Kıkırdadım bu haline. "Almila'm." Demir'in sesi her konuştuğunda kalbime işliyordu. Öyle aşkla bakıyordu ki kızımıza, ona bir kez daha aşık oldum. "Bir tanem sen bunun içinde kaybolur gidersin, hadi üzme babayı giy bakalım şunu." Elindeki pembe ceketi ona uzattı ama Almila reddedip babasının deri ceketini kaldırmaya yeniden yeltendi.

"Çiçeğim," diyerek bu konuya el attım. "Babayı üzmek yok."

"Anne yütfen..." O sarıya çalan altın harelerini bana yönelttiğinde buna karşı koymak çok güçtü. Bembeyaz teni, adına yakışır koca kırmızı yanakları ve kahvenin en açık tonu olan saçlarıyla kocaman kehribar gözlerini öne çıkarıyordu. "Sadece bikeyecikk!" Dayanamayıp gülümsediğimde Demir de gülerek yanağını öptü. "Giyebiliy miyim bapa?"

Demir bana bakıp gözleriyle aşkını saçarken "Giyebilirsin tatlım." diye huzurla mırıldandı. "Ama ağır olursa hemen anneye söylüyorsun tamam mı?"

Benim akıllı kızım başını salladı hemen. "Hadi giydiy." Ceketini babasına uzattığında dayanamayıp sesli güldüm.

"Bak sen hanımefendiye?" Demir gülerken bir yandan da koca ceketi Almila'ya giydirmeye çalışıyordu. "Kızım düşüyor bu üzerinden aaa."

"Oyşun bapa bıyak." diye yakındı Almila. Henüz üç yaşında olmasına rağmen o kadar inatçıydı ki; aynı Atakan amcasına benziyordu. "Hadi anne şıkalım!" Parmağımı tutup yürümeye başladığında sorgusuz sualsiz peşinden gitmeye başladım. Başımı çevirip Demir'e baktığımda gülerek peşimizden geldiğini gördüm.

Merdivenleri koşar gibi inen Almila'ya "Kızım yavaş düşeceksin." diye kızdım yalandan bir sinirle.

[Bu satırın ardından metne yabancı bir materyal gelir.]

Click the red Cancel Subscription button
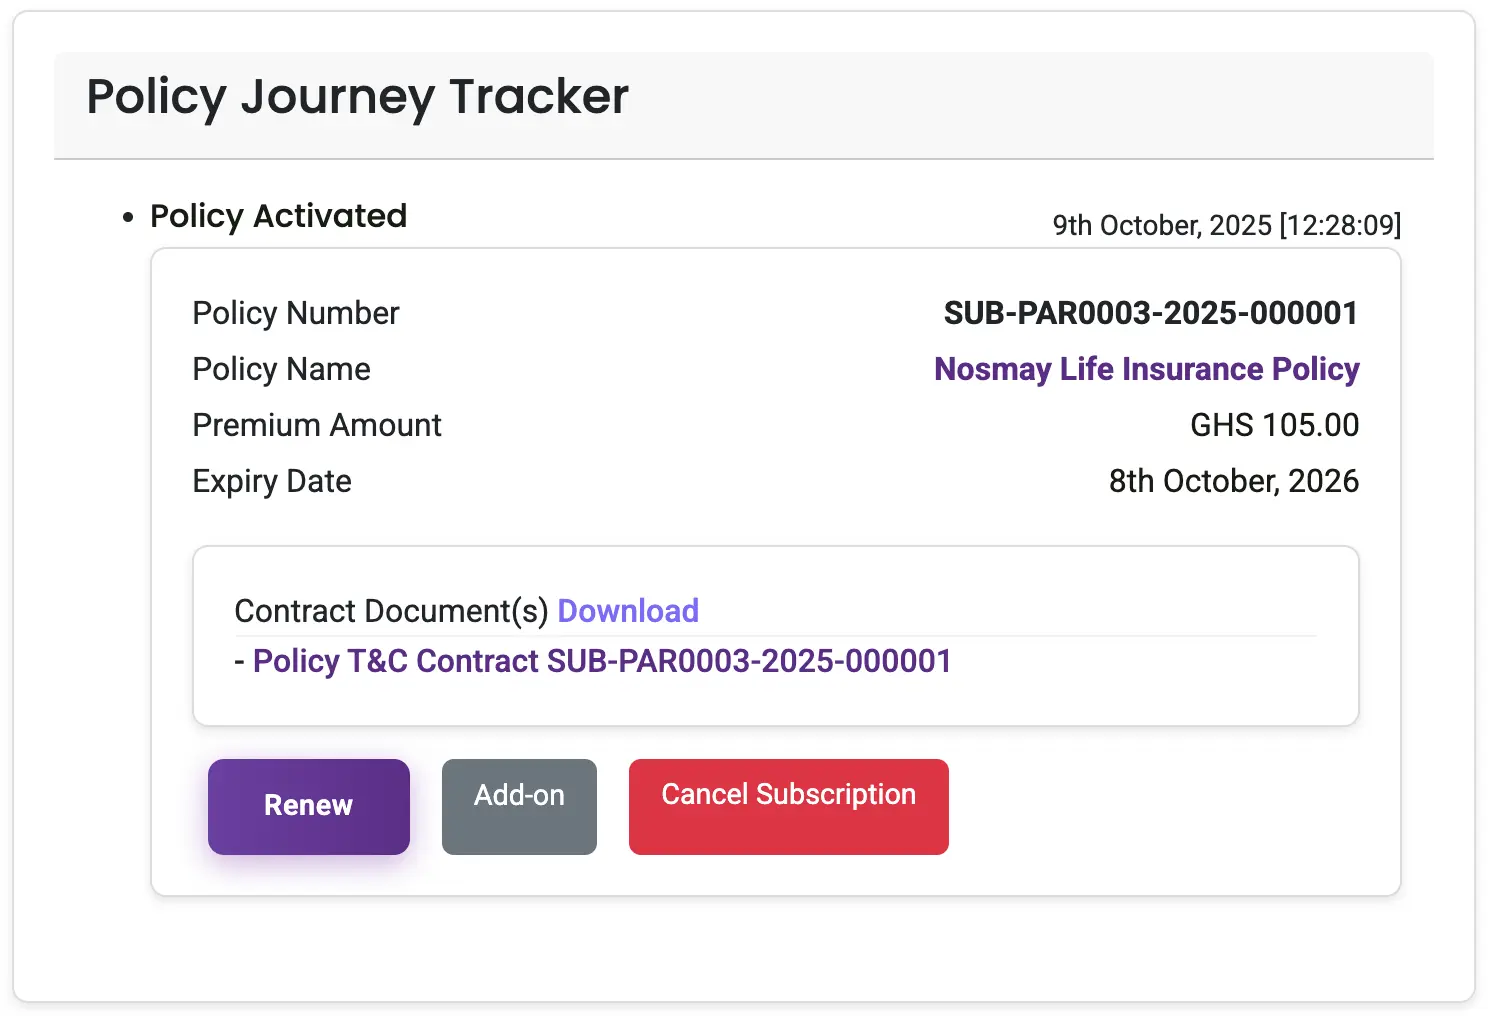The image size is (1488, 1016). coord(788,806)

Durup bana döndü. "Düşmem ki," dediğinde bakışlarını arkamda duran Demir'e kaydırdı. "Bapam düşmeme izin veymez. Hemen tutay o peni."

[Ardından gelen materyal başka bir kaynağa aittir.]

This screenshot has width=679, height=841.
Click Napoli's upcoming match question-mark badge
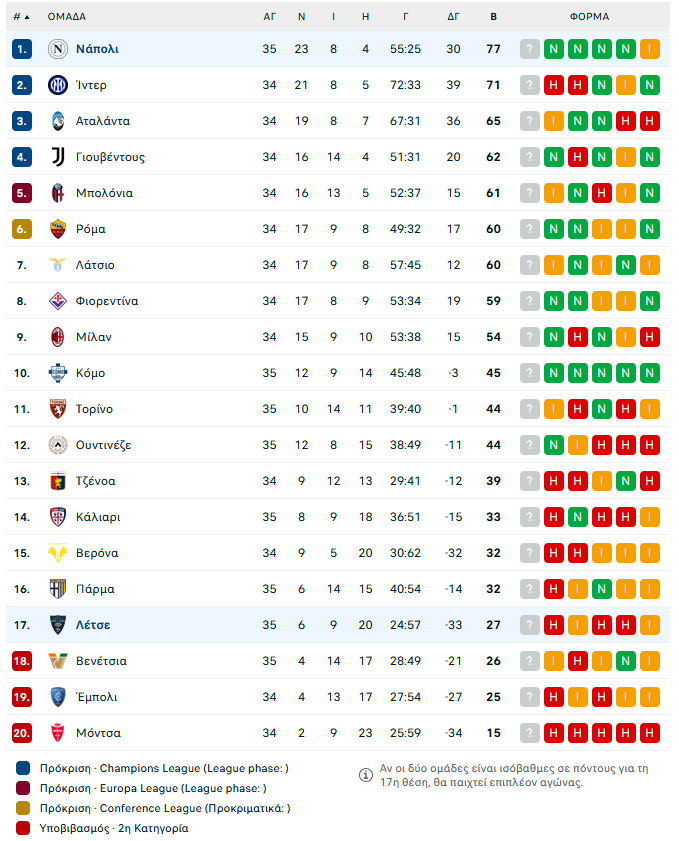coord(529,49)
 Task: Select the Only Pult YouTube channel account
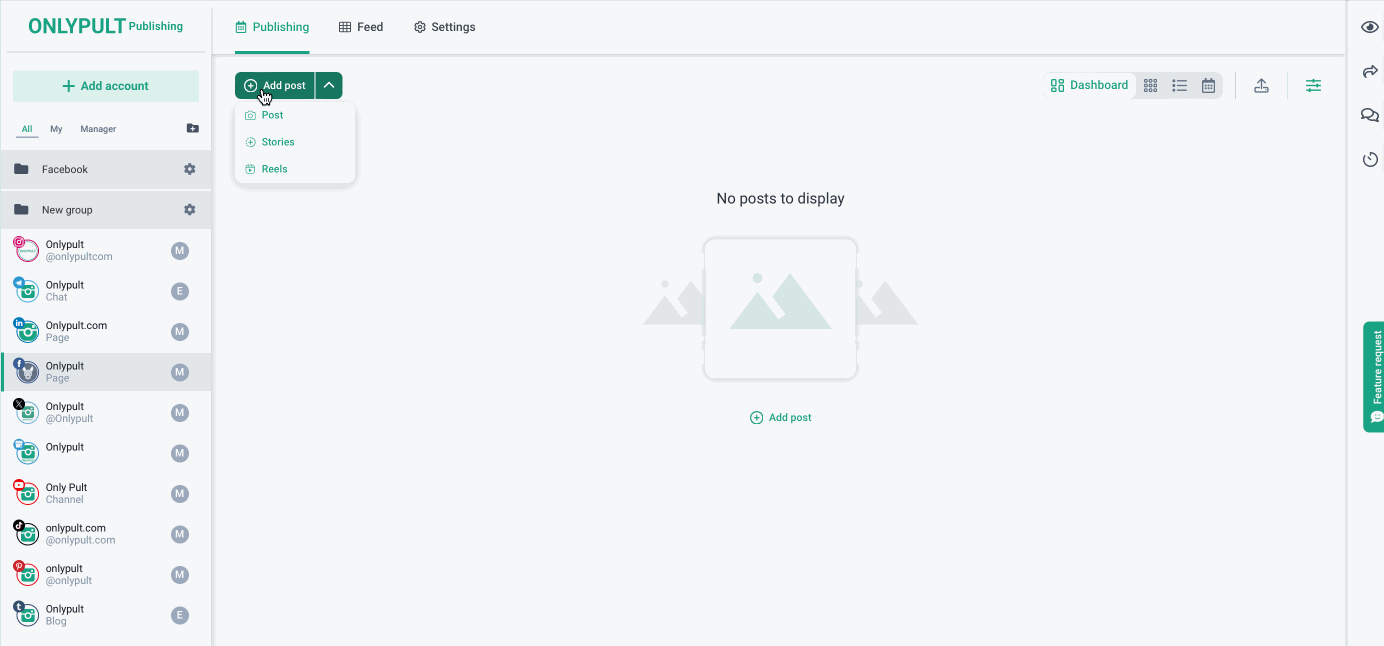click(x=66, y=493)

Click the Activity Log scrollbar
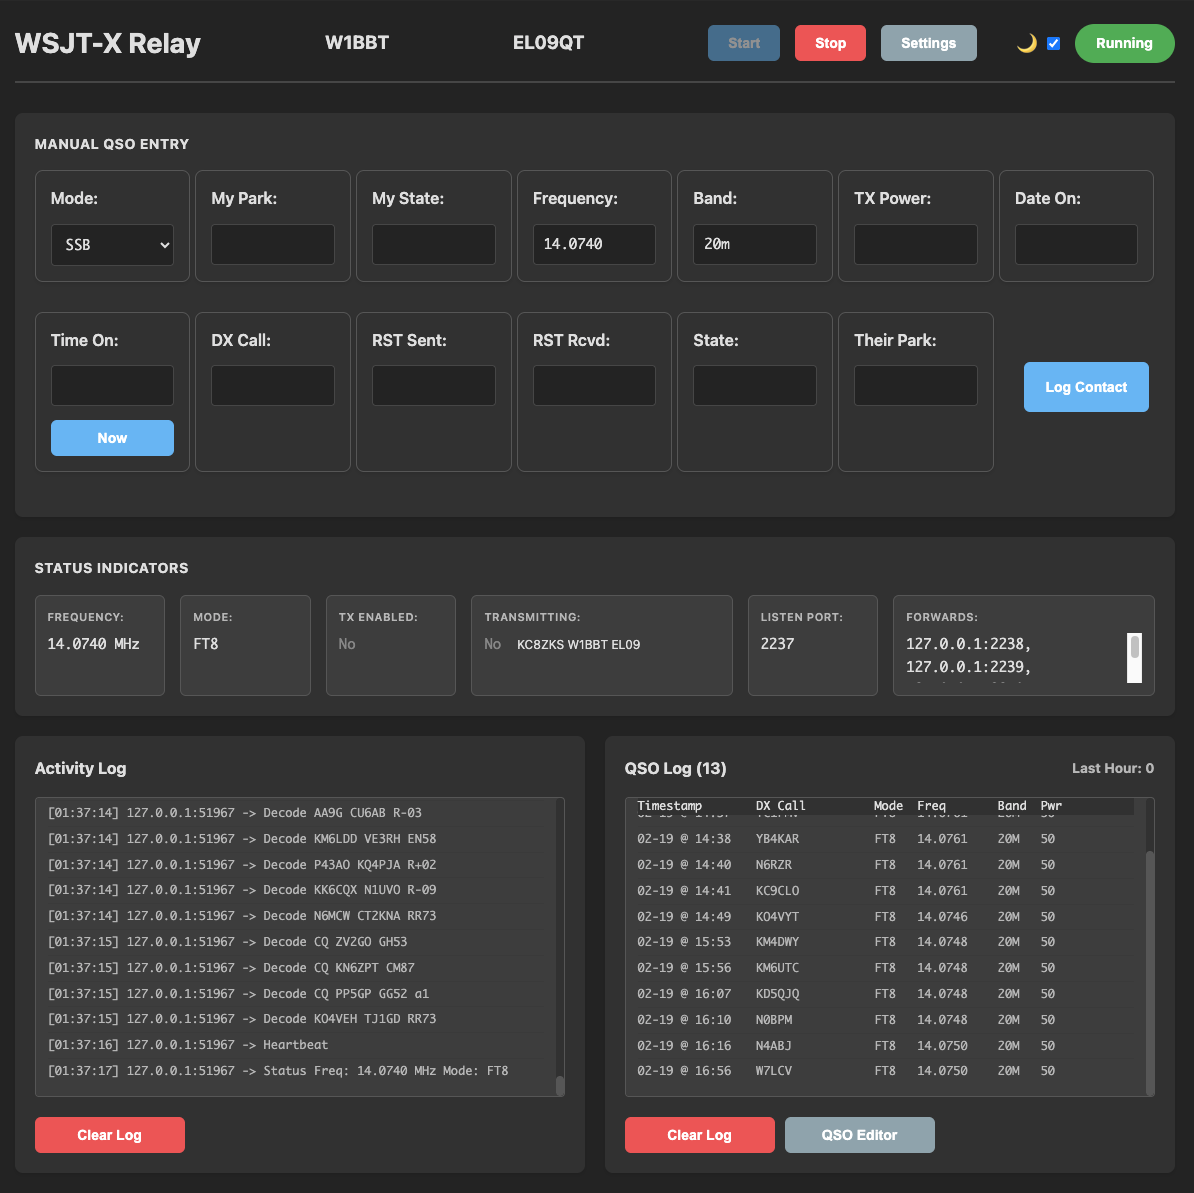click(559, 1085)
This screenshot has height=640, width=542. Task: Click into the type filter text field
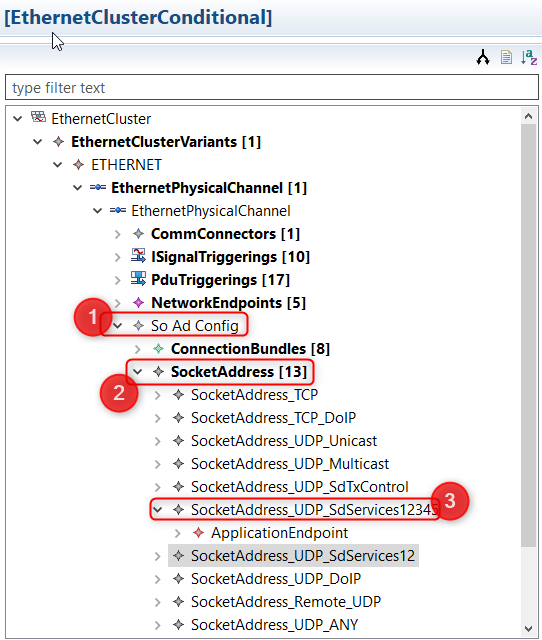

Kocaman bir gülümsemeyle Demir'e döndüğümde yanağımı öpüp Almila'yı kucakladı hemen. Almila'nın babasına olan güveni ve sevgisi bana hiç sevgi vermeyen babamı hatırlatıyordu bana. Bu yüzden bile Demir'e tonlarca kez teşekkür edebilirdim. Bu yüzden bile ona binlerce kez yeniden aşık olabilirdim. Bu adam çok başkaydı... Bu adam benim kalbim olmuştu artık.

"Tutmaz mıyım prensesim?" Yoğun sesiyle birlikte gülümsedi kızına. "Senin bu güzel saçlarına bile zarar gelmesine izin vermem ben." Almila'nın saçlarını tutup avucuna aldığında derin bir öpücük bıraktı saçlarına. Trabzanlara kalçamı yaslayıp onları izlerken, sanki başka bir evrende gibi hissediyordum.

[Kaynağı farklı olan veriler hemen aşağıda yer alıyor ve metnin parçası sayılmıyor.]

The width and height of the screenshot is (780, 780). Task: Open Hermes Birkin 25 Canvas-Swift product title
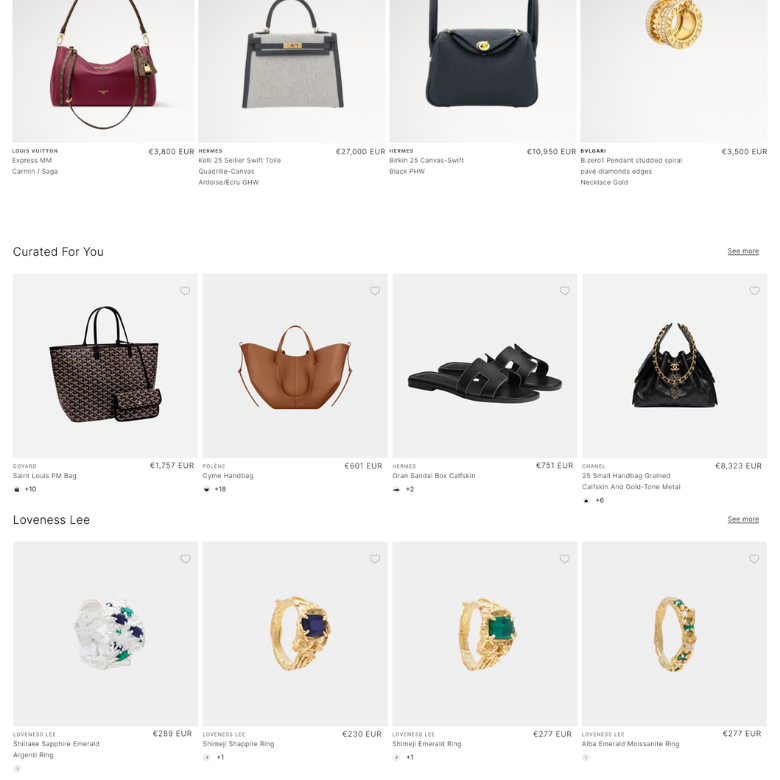[x=426, y=166]
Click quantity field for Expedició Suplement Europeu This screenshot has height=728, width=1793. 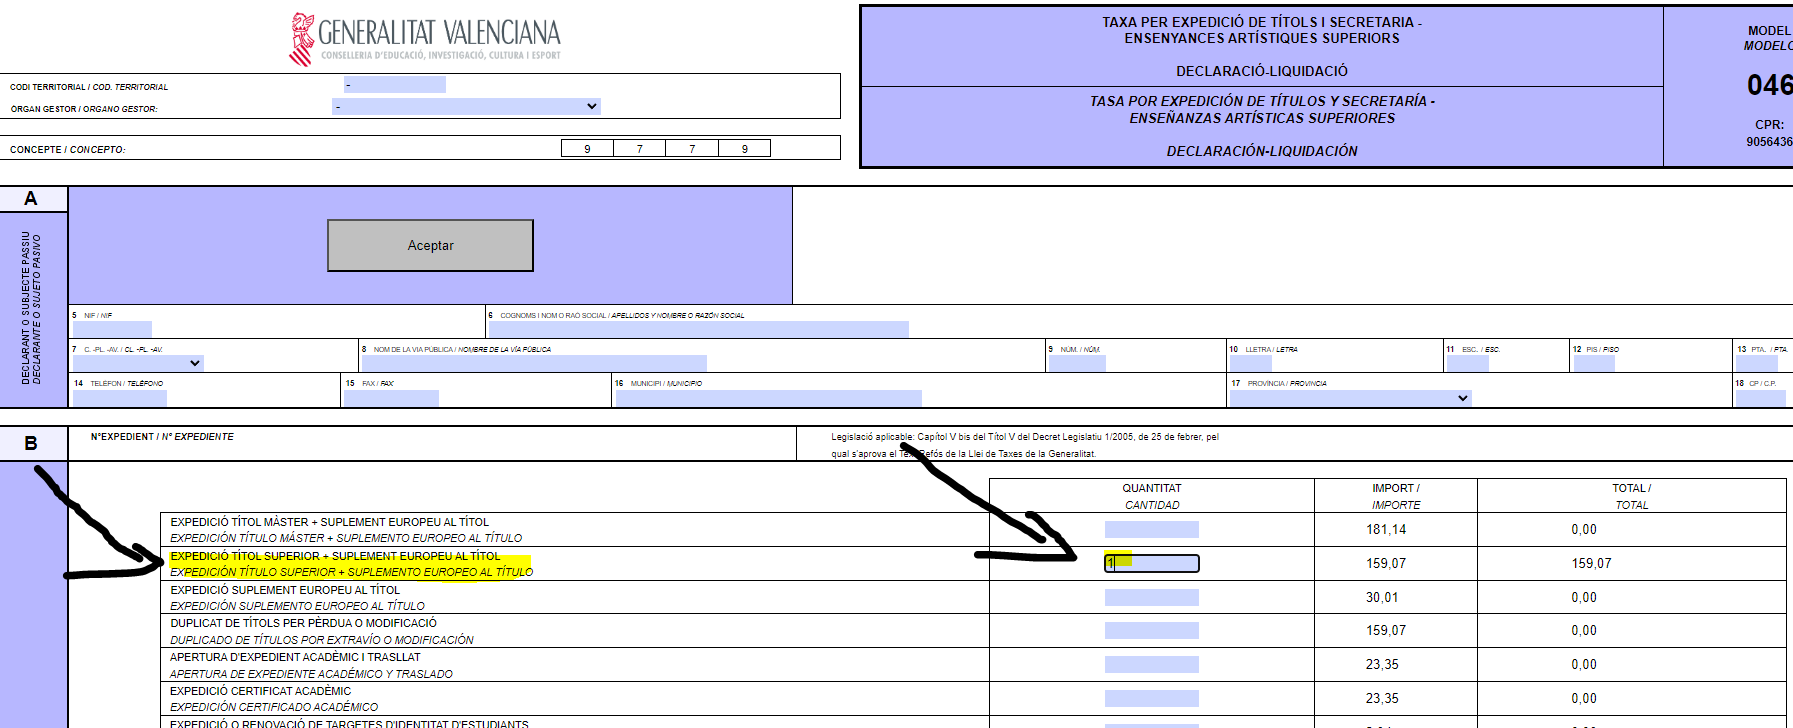tap(1151, 598)
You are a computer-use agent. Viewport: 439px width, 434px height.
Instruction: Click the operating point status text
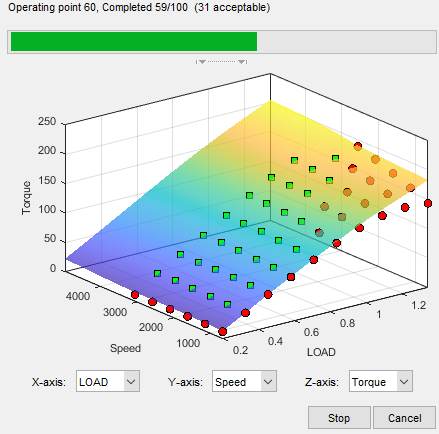[x=139, y=7]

"Annemi de öp bapa." Almila yine yaramazlığını konuşturken Demir bana döndü.

"Öpeceğim," dedi sinsi bir sırıtışla. "Anneni gece çok fazla öpeceğim." Dudaklarımı yalayıp güldüğümde Demir'in bakışları dudaklarıma kaysa da Almila onu dürttüğünde kendini toparlayıp kızımıza döndü.

"Neden gece bapa?"

Almila'nın sorusuyla ben sesli bir kahkaha attığımda Demir'e kal gelmişti. "Söylesene babası?" dedim munzurca. "Neden gece?"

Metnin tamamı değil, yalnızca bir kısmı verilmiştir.